Well, and if that was all done and gone—it never had been much. And if not, and his father did forgive him as freely as he would forgive Aewyn, on whom he clearly doted—well, then he’d know Gran’s extravagant hopes , for his fortunes were justified, and he could trust a little more to that fragile ice.

If his father did forgive him, then he would give his father what a good father might hope to win from him… like trust. And love.

He would so very much like to love his father. He had come here hoping to find his fortune, to be given something to do, or be, and so far he had found that it was Aewyn who had bidden him, to give him friendship—not inconsiderable at all, by no measure insignificant, but not altogether what he had come hoping for.

If he found a father who could love him, that he could love in return, and trust…

Oh, it was a giddy, soaring hope. And he had just done everything a fool could do to make things go wrong, had he not? He deceived, and stole, and lied.

So here he sat on the very hinge point of his life, gifted with his new clothes he was now afraid to question with Aewyn; with new obligations— and overwhelmed with the possibilities—and having a secret he had to keep for at least a day.

Maybe, he thought, after he put on his best show of ma

If he could keep the secret from spilling out of the courtyard and the stables.

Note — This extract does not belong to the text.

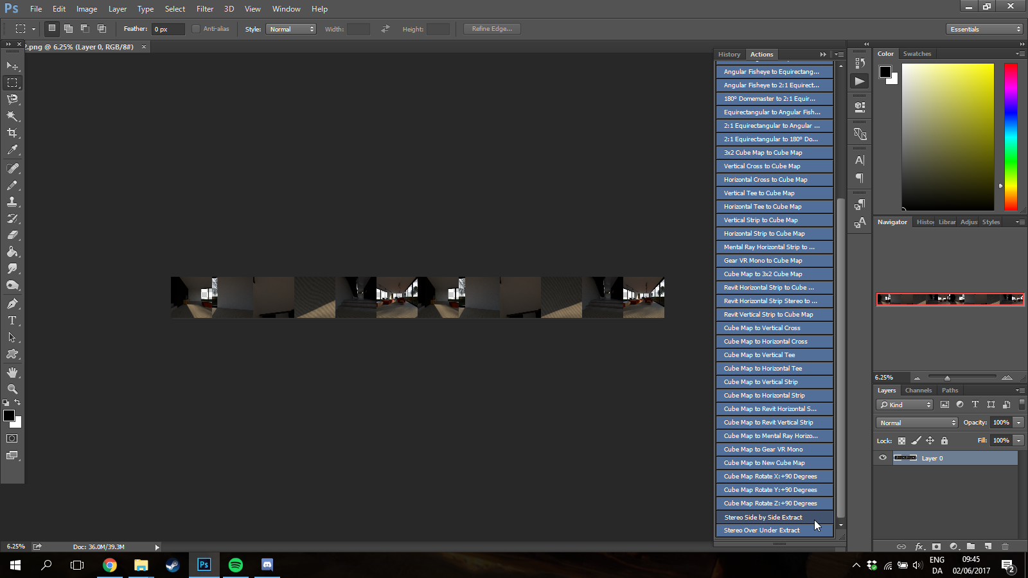Select the Magic Wand tool
The image size is (1028, 578).
coord(12,116)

From now on he must make no more mistakes, none at all. He had been Otter all his life, and that was a safe name. The one he was born with— Elfwyn—he knew was an enemy’s name, a king’s name, the one the Marhanen kings of Ylesuin had betrayed and murdered. If only his mother had given him a name out of her own Aswydd house—a name like Heryn, even, her brother who was hanged—that would have been bad enough for his fortunes. But she had named him after a remote relative only she claimed, the last of the Sihhë kings and the source of her abrogated rights and titles as well as the Gift she had. The name had insulted his father, whose house had succeeded the Sihhë kings, it had threatened Lord Crissand, who had gained her titles, and it had outraged the Quinalt priests. It had been a wicked stroke on her part: it was clever, and it made everyone around her as uncomfortable as possible: that meant his mother was happy.

Gran had stepped in, then, and called him Otter, a country name, from a countrywoman, and it had served him all his life. But it wasn’t a city name, or a name to go about with, and among the hopes he had had in coming to Guelemara, he had hoped his father would give him a new name, a Guelen name, one the Quinalt priests would accept, one he could wear in public, and stop people whispering about him.

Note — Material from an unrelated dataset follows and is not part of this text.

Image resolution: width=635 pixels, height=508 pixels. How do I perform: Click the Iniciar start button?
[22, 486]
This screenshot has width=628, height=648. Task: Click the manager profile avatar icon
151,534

“There’s the king’s son,” they would say, if he had a Guelenish name like Gwieden or even Wynsan or Feisun, which every third person in town seemed to be called. He would settle for Wynsan, not—“There’s the witch’s brat.”

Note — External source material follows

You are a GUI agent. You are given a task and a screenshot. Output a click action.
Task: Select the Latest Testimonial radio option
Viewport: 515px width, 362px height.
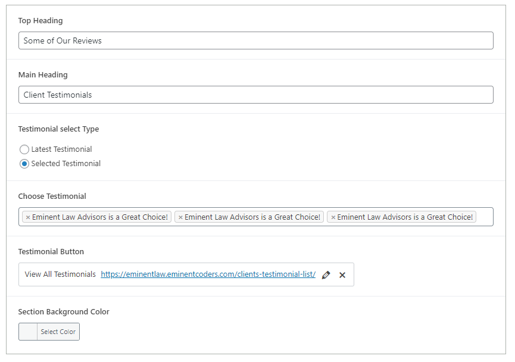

He didn’t know what he was going to be once he went into the sanctuary of the Quinaltine with the rest of the family. Probably nobody else had thought of it, yet. There was a book there, that the priests wrote names in, when a person was blessed and sealed, whatever that meant. But if they wrote him in the Quinaltine book, what would they write? Otter from Amefel? Not next to Aewyn Marhanen. His father would find it entirely uncomfortable to have a son named Elfwyn or Aswydd, would he not, and he was both, and those fine clothes were trying to say Marhanen—if he was meant to have them.